A generalization of a U-statistics-based MCAR Test: Utilizing Partially Observed Variables
Danijel Aleksić
TL;DR
This work generalizes a U-statistics-based MCAR test to exploit partially observed variables, extending the original $A_n$ framework by incorporating covariances between incomplete data and response indicators through new statistics $T_{n,X}^{(u,v)}$, $T_{n,Y}^{(u,v)}$, and $\hat{T}_{n,Y}^{(u,v)}$. The expanded test statistic $A_n'$ combines these components with an estimated covariance $\hat{\Lambda}$ to achieve a asymptotic $\chi^2_{pq+q(q-1)}$ distribution under MCAR, enabling detection of a broader class of alternatives. Extensive simulations show superior calibration and robustness to finite fourth moment assumptions, with improved power relative to Little's MCAR test in most practical settings and especially in scenarios where the old test misses alternatives. The approach remains scalable to higher dimensions and avoids strict limitations of prior implementations, though MNAR-alone scenarios remain challenging.
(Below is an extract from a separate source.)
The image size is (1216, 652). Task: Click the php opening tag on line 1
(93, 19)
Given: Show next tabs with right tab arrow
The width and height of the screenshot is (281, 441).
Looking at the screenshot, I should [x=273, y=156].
Overall, the method provides a more flexible and powerful tool for MCAR assessment in datasets with partially observed variables, offering practical benefits for complete-case analyses and missing-data inference.
Abstract
In this paper, a generalized version of a U-statistics-based test for MCAR developed by Aleksić (2024) is presented. The novel test, similar to the original, tests for MCAR by calculating and combining the covariances between the response indicators and the data variables. However, unlike the old test, it is able to utilize partially observed variables, resulting in a significantly larger class of detectable alternatives. The novel test appears to be well calibrated, much better than the Little's MCAR test that was used as a benchmark. For the alternatives that were detectable for the old test, the novel test has comparable, although slightly lower, power as the old one, but is still able to outperform Little's test in all of the studied scenarios. For alternatives that were previously undetectable or barely detectable, the novel test performs the best of three. The novel test has the same assumption of finite fourth moments of the data, the same assumption necessary for Little's test. The results indicate that the novel test is more robust to this assumption, although both tests have similar limitations.